> **Фрагмент документа**

....................

Русская линия
Росбалт Александр Крутов26.04.2007 

«Вы даже не представляете, что происходит в сотне километров от вас»

Мир узнал о Чернобыльской катастрофе из репортажей комментатора программы «Время» Александра Крутова. Его группа — оператор Евгений Шматриков, видеоинженеры Александр Маркелов и Владимир Захаров, водитель Александр Шаповал — была единственной говорившей и показывавшей Чернобыль в первые две недели после аварии. За серию чернобыльских репортажей тележурналисты получили премию Союза журналистов. Их документальный фильм «Боль Чернобыля» стал лучшим на Международном кинофестивале в 1986 году в Монте-Карло. После первой поездки Крутов был в Чернобыле еще несколько раз, сняв там и второй фильм — «Предупреждение». Депутат Государственной думы, заместитель комитета по информационной политике Александр Николаевич Крутов рассказал «Росбалту» о событиях двадцатилетней давности.

— Как вышло, что первой в Чернобыле оказалась именно ваша телегруппа?

— Да просто никого туда не пускали, а мы приехали из Москвы, и добро на это дал сам ЦК КПСС. К программе «Время» все относились с уважением. Но распоряжение действовало только до 30-километровой зоны. Дальше мы прорвались сами — честно говоря, обманув стоявшую на границе стражу. Нас никто не ждал.

Когда мы пришли в штаб, располагавшийся в администрации города Чернобыль, тогдашний заместитель председателя Совета министров Иван Силаев сказал, что сейчас нас отсюда уберут, потому что никаких распоряжений насчет нас не поступало. Он звонил в ЦК, там подтвердили, что послали нас, а потом спросили: «Что, они у вас? Ну, покажите им что-нибудь». И нам сказали, что мы можем сесть на вертолет, облететь станцию.

Так мы туда попали. После того, как мы дали первый репортаж, нас узнала вся Украина. И в последующие дни мы, по-прежнему без всяких пропусков, по-наглому, по-журналистски, подъезжали к зоне и говорили, что мы программа «Время». И нас пропускали. А когда спрашивали, почему нет официальной бумаги, мы отвечали: «Пишут бумагу».

А других просто не пускали — 30-километровая зона была закрыта для всех. Дело еще и в том, что где-то до 15 мая никто не знал, как дальше поведет себя реактор (предполагали, что он может провалиться вниз, а там вода, пойдет реакция, произойдет взрыв). В любой момент могло произойти самое страшное. Такое у нас журналистское счастье. Нам повезло только потому, что мы такие. Все переболели, все получили все, что можно — но, слава Богу, все живы.

....................

> **Сохранённые данные**

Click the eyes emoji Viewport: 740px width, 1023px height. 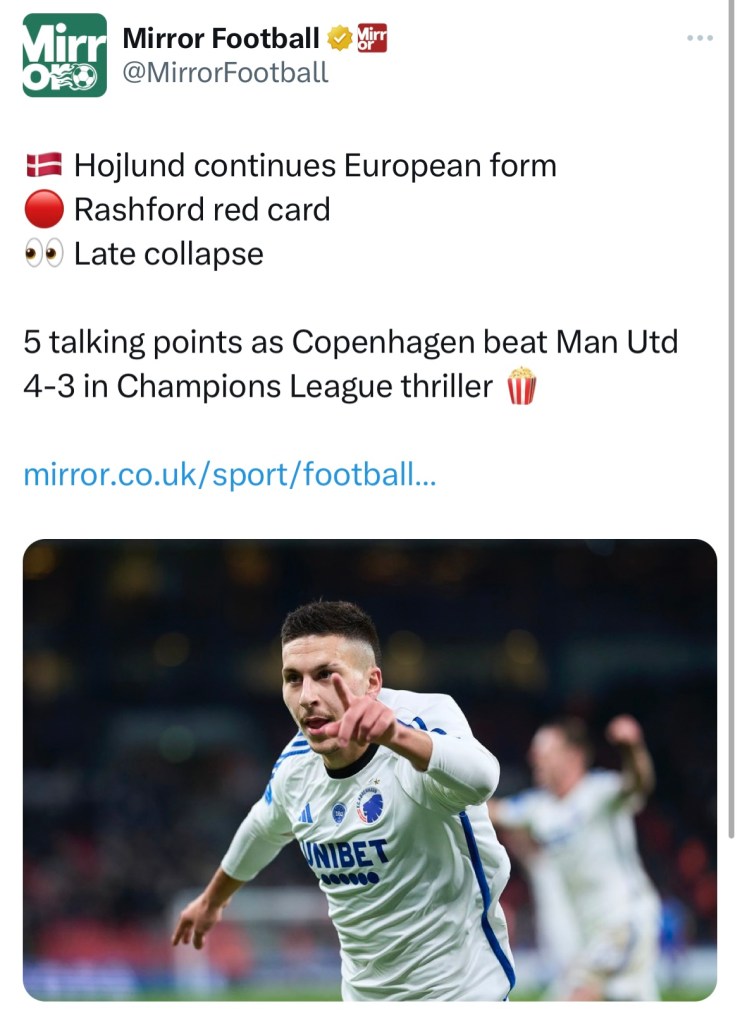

....................

> **Задание 1**
Какой документальный фильм телегруппы, согласно интервью о Чернобыле, стал лучшим на Международном кинофестивале в Монте-Карло в 1986 году?
> **Задание 2**
Допишите следующую часть интервью о чернобыльских репортажах, начиная сразу после его последнего предложения.

> **Ответ 1**
Фильм «Боль Чернобыля».

> **Ответ 2**
— Вам дали какие-то указания, что можно показывать, что — нет?

— Нет. Никаких запретов не было. Перед отъездом мы встречались в ЦК с Александром Николаевичем Яковлевым. «Мы можем рассказывать все, что увидим?» — спросили мы. «Конечно, — ответил он. — Все, что мы вам разрешим». Мы говорили правду. Было лишь одно ограничение, только одна цензура — она называлась радиация. Мы не могли пойти в места с сильной радиацией, потому что после этого камеру пришлось бы оставить. Мы снимали везде — прямо у 4-го энергоблока, с вертолетов, с крыши — но старались делать это так, чтобы спасти оборудование, на котором работали.

Интересная была ситуация. Стоишь за стеной, снимаешь — все в порядке. Выглянешь — сразу получишь дозу радиации. Помню вертолетчиков, с которыми мы летали — многие из них уже умерли. Они напоминали нам, что на сиденье надо класть свинцовые пластины. Но когда мы пролетали над разрушенным реактором, видели его красное нутро, и это надо было снять — мы открывали у вертолета двери, и я держал за ремень оператора. Мы тогда не думали ни о чем. Потом уже…

Мы делали все, что могли. Из наших репортажей ничего не вырезали. Конечно, когда мы брали интервью у разных начальников, они вполне могли не дать нам полной информации. Но это уже не от нас зависело. Журналист владеет той информацией, которую ему дают.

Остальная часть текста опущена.